To make this possible, Taher Omari and colleagues have combined high-resolution solid-state manometry with intraluminal impedance. “In the past, we have used these two measurement modalities separately—manometry to measure the strength (pressure) of the swallow and impedance to measure bolus flow,” explains Omari. “By combining the two modalities, we have developed a simple to perform diagnostic test with high sensitivity and specificity for swallowing dysfunction.”

In this validation study, 23 adult and pediatric patients with dysphagia who were referred to a swallowing clinic for videofluoroscopy also underwent combined manometry and impedance. Prior medical histories ranged from unknown etiologies to motility disorders, cardiovascular disease and postcervical surgery, but most (16) had a neurological history. 10 healthy adults with no history of difficulty swallowing or symptoms indicative of a motility disorder also underwent videofluoroscopy and combined manometry and impedance.

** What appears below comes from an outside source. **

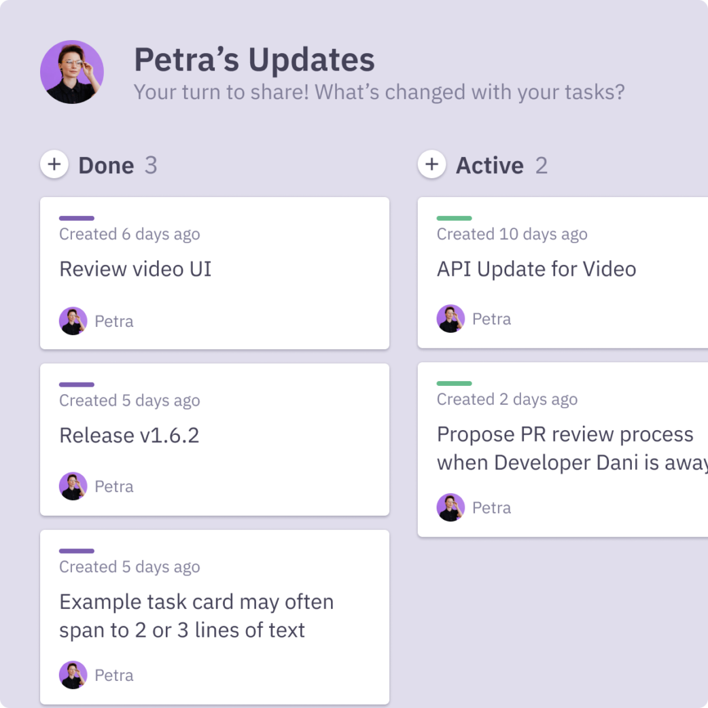This screenshot has width=708, height=708.
Task: Click purple label bar on Review video UI card
Action: [x=77, y=218]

The catheter used for the combined recordings incorporated 25 pressure sensors and 12 impedance sensors; it was placed to allow complete coverage of the pharyngoesophageal segment. Patients and controls were given an oral injection of semisolid test bolus and video fluoroscopy images were obtained. The combined recordings were matched to the fluoroscopic images and the data analyzed. Four pharyngeal pressure-flow variables were generated—pressure at nadir impedance, peak pressure, time delay from nadir impedance to peak pressure, and flow interval. Upper esophageal sphincter (UES) relaxation variables—relaxation interval, nadir relaxation pressure, median intrabolus pressure, and resistance—were also measured and a swallow risk index (SRI) was developed.

Credit: Combined manometry and impedance plot of a pharyngeal swallow. Changes in pressure (colors blue through red) occur with the pharyngeal stripping wave and relaxation and movement of the upper esophageal sphincter (UES) pressure zone. The conductivity of the bolus swallowed is detected by impedance (purple shading). Courtesy of T. I. Omari.

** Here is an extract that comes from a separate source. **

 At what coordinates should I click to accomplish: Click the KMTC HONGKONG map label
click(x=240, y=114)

115 swallows were analyzed: 76 from patients (35 with residue) and 39 from controls (12 with residue). Residue was associated with a longer flow interval in patients and controls, but the pressure at nadir impedance was increased only in controls with residue. UES nadir relaxation pressure, intrabolus pressure and resistance were all increased in controls with residue compared with patients with residue, who had a prolonged UES relaxation interval. In patients and controls, residue was associated with an elevated SRI. An average SRI of 9 predicted residue with 75% sensitivity and 80% specificity.

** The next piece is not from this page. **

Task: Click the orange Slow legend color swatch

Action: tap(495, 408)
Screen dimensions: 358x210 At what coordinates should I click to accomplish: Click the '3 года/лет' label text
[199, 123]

“The most significant finding is that the methodology can detect levels of dysfunction of swallowing that predispose to ineffective swallowing and to aspiration,” says Omari. The methodology is now being validated in different patient groups, particularly in those who have a physical obstruction of the UES and in pediatric patients.

So, how do the researchers envisage the methodology being used in the clinical setting? “We believe that this methodology may have a role as an early screening test in patients [who suffer a] stroke or to assess swallowing function over time in a range of degenerative muscle and nerve diseases,” concludes Omari.